In recent weeks Victoria, New South Wales and Queensland have all introduced some form of additional tax costs for foreign buyers of residential real estate by imposing higher rates of stamp duty and land tax.
All three governments announced the measures with a common message that the tax surcharges would provide additional revenue and would not impact demand for Australian real estate among foreign buyers.
But Gavin Norris, head of Australia for Juwai.com, an online portal that markets real estate to Chinese buyers, said the three states do run the risk of making other areas of Australia more popular to overseas buyers.
“The east coast states do run the risk that buyers will move to locations with more affordable property and less red tape, like South Australia, Tasmania and Western Australia,” Norris told Your Investment Property.
“This is certainly a great opportunity for agents and developers in those other states to more proactively make the case that their markets offer the same lifestyle at a better price,” he said.

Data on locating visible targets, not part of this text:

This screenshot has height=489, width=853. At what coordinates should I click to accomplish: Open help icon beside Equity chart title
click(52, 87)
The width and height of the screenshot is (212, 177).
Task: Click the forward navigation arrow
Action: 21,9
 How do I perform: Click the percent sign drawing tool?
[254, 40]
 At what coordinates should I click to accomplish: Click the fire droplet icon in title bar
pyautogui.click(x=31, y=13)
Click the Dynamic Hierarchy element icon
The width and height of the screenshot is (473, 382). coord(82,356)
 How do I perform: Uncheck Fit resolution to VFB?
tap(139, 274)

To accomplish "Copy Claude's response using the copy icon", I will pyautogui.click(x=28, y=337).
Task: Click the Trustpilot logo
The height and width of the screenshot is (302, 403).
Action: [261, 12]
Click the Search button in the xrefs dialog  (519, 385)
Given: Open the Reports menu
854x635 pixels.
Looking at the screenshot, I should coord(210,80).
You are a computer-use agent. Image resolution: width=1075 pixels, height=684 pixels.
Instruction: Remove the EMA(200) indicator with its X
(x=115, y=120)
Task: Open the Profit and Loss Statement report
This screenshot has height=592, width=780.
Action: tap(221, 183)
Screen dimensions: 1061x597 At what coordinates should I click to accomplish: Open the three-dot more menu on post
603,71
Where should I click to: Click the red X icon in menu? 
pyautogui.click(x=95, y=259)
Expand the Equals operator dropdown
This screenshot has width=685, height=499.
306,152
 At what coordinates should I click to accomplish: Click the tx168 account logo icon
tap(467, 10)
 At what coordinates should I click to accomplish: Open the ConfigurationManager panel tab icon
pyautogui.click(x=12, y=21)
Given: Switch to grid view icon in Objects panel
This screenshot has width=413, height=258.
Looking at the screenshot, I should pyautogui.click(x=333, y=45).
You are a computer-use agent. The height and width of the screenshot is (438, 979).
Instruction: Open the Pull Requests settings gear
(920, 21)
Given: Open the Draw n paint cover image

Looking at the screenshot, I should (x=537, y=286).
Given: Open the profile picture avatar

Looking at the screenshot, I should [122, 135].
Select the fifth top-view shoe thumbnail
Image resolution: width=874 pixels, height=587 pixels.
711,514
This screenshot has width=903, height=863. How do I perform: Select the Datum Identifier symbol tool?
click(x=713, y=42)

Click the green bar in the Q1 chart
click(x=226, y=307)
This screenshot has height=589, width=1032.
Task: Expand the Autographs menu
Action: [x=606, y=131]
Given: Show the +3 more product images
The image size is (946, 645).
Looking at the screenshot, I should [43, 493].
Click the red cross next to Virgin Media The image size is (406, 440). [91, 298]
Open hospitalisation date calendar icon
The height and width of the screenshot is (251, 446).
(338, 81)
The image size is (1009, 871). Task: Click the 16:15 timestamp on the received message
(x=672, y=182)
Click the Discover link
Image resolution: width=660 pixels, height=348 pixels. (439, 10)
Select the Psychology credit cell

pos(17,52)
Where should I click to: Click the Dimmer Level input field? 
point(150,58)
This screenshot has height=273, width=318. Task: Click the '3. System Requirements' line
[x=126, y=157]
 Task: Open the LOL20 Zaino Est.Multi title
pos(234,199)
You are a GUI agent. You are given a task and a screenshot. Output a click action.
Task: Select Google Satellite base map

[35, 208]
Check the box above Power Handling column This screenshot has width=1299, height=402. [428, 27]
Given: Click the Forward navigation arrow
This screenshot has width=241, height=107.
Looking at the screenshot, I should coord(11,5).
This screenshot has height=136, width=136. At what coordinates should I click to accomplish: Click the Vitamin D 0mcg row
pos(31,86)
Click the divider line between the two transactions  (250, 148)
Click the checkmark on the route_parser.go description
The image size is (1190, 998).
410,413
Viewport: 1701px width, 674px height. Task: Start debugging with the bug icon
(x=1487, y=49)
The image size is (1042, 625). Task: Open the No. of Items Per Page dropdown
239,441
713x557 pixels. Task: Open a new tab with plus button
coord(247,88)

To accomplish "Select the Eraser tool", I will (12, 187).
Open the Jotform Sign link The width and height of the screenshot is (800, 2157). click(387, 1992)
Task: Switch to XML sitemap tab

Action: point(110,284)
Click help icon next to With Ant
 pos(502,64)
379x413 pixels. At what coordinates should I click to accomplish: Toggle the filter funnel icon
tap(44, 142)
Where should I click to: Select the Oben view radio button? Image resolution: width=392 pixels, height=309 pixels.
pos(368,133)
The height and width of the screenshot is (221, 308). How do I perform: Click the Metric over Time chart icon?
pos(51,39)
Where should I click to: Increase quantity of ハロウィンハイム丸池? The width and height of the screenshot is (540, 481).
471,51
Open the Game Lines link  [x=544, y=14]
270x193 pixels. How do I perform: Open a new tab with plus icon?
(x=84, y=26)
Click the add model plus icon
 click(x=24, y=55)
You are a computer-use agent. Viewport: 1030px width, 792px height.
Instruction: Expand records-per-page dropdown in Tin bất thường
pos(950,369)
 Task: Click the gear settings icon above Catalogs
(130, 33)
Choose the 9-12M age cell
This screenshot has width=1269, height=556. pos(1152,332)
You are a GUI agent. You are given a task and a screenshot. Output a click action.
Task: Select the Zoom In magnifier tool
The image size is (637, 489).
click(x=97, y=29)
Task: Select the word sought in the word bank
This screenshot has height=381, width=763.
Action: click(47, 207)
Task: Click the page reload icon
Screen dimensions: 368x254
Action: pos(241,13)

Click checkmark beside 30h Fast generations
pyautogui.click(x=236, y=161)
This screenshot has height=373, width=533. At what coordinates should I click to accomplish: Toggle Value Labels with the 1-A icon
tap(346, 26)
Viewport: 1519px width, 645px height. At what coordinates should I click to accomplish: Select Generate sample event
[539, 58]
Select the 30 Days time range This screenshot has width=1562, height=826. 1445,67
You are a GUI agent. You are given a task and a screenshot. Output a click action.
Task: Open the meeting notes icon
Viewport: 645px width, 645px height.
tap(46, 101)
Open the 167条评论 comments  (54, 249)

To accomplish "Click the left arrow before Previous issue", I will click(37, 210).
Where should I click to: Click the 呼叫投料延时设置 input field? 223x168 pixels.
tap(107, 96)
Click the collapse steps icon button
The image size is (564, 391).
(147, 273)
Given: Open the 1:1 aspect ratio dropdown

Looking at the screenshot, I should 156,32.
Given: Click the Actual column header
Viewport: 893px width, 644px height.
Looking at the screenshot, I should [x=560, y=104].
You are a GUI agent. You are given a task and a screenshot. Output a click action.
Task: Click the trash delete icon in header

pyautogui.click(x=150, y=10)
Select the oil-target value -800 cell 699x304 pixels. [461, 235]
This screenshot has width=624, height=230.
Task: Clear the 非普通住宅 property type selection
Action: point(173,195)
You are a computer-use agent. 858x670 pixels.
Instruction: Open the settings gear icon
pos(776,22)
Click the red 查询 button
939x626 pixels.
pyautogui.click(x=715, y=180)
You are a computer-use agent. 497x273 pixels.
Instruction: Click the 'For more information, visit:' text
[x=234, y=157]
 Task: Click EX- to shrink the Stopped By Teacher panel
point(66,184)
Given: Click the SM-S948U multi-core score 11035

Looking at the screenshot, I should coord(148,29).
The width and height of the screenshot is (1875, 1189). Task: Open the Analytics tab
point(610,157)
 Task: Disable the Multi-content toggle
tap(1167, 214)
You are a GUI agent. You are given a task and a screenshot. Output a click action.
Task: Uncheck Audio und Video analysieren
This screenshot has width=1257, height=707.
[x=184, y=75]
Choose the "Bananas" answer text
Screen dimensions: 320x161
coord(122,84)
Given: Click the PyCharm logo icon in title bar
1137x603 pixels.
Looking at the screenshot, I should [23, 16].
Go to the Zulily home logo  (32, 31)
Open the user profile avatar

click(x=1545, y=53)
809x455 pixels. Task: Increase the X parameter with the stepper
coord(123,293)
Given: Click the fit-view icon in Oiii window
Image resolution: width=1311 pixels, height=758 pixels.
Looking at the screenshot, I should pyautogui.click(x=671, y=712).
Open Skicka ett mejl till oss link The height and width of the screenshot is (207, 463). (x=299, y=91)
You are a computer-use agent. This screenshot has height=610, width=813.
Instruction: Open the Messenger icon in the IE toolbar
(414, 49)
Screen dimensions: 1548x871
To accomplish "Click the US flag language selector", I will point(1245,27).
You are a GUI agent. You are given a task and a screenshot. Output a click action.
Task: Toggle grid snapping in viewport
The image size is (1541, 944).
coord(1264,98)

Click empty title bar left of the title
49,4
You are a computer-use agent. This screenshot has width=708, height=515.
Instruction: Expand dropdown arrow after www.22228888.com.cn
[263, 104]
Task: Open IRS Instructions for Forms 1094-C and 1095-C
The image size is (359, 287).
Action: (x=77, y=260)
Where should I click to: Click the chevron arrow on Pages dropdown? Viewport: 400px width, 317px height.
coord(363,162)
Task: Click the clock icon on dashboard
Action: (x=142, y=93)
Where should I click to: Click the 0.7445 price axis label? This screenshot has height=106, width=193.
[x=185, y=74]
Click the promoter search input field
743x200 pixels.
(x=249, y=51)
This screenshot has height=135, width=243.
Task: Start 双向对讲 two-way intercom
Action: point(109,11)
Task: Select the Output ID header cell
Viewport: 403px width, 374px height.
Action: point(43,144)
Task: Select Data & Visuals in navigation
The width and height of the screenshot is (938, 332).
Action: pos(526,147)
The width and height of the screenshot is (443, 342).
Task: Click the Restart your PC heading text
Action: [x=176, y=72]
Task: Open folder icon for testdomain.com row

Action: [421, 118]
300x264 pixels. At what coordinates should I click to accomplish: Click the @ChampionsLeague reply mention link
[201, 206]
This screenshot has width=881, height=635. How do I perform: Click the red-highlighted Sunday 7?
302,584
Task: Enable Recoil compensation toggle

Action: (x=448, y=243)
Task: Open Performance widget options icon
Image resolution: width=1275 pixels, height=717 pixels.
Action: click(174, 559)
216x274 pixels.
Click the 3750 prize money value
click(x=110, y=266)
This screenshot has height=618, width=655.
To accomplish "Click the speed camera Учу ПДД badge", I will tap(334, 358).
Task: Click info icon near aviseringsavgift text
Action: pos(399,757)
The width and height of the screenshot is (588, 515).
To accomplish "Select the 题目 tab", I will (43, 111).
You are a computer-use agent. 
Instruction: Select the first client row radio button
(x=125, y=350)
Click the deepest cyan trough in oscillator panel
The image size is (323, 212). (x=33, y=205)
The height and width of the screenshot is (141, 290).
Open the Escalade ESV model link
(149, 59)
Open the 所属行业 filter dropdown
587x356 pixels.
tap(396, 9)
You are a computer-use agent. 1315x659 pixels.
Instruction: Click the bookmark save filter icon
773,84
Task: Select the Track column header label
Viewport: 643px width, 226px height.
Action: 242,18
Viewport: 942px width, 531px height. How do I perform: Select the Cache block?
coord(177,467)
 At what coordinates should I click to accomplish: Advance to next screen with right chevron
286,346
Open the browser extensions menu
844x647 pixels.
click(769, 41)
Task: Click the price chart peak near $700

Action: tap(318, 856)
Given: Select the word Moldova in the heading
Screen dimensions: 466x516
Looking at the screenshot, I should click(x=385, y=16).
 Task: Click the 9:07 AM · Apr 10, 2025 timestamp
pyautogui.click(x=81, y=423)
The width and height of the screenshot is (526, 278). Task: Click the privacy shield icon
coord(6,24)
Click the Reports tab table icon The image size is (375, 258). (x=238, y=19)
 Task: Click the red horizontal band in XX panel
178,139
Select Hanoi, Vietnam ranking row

Norris also said the moves may make other international market more popular for foreign buyers, such as the United States where foreign buyers face no additional charges.
Norris, who has previously criticised the moves, said Juwai is keeping a close eye on what impact the tax changes have, however it may be up to a year before the full effect is seen.
“It’s too early to see any trend in the number of buyer enquiries that come into Juwai.com that we on-send to agents and developers. We have been watching Victoria, in particular, which was the first mover with the stamp duty, and we haven’t seen an impact yet,” he told Your Investment Property.
“Chinese consumers often come to Juwai.com about nine to 12 months prior to actually investing, and they use it to educate themselves.”
While Norris has raised questions over the claims that the charges won’t impact foreign demand, Rich Harvey, chief executive officer of propertybuyer.com.au, has questioned the amount of revenue the governments believe they will generate from the surcharges.
In particular Harvey raised doubts about the claim from NSW Treasurer Gladys Berejiklian that NSW would see an extra $1 billion in tax revenue over four years from the surcharges.
“The question in my mind is why didn’t they bring it in earlier in the boom, rather than at the end of the boom? It’s a classic case of the government chasing the tail end of things and moving too late to really benefit,” Harvey told Your Investment Property.
“If [that $1 billion is] based on past projections there’s no way they’ll get to that number. If you look at the forward estimates of demand overseas buyers will have for property then they’re not going to get that.”
Like Norris, Harvey also said it’s too early to judge the real impact of the extra changes; however he did say foreign investors often received unwarranted negative attention from policy makers.
“They are used as a scapegoat and they are an easy target," he said
“It’s an issue that’s always going to be up as an easy target and as much as you’d like any debate to move beyond a certain point I think it’s always going to be like this because there’s still some xenophobia and still a perception that foreigners are taking too much of our land.”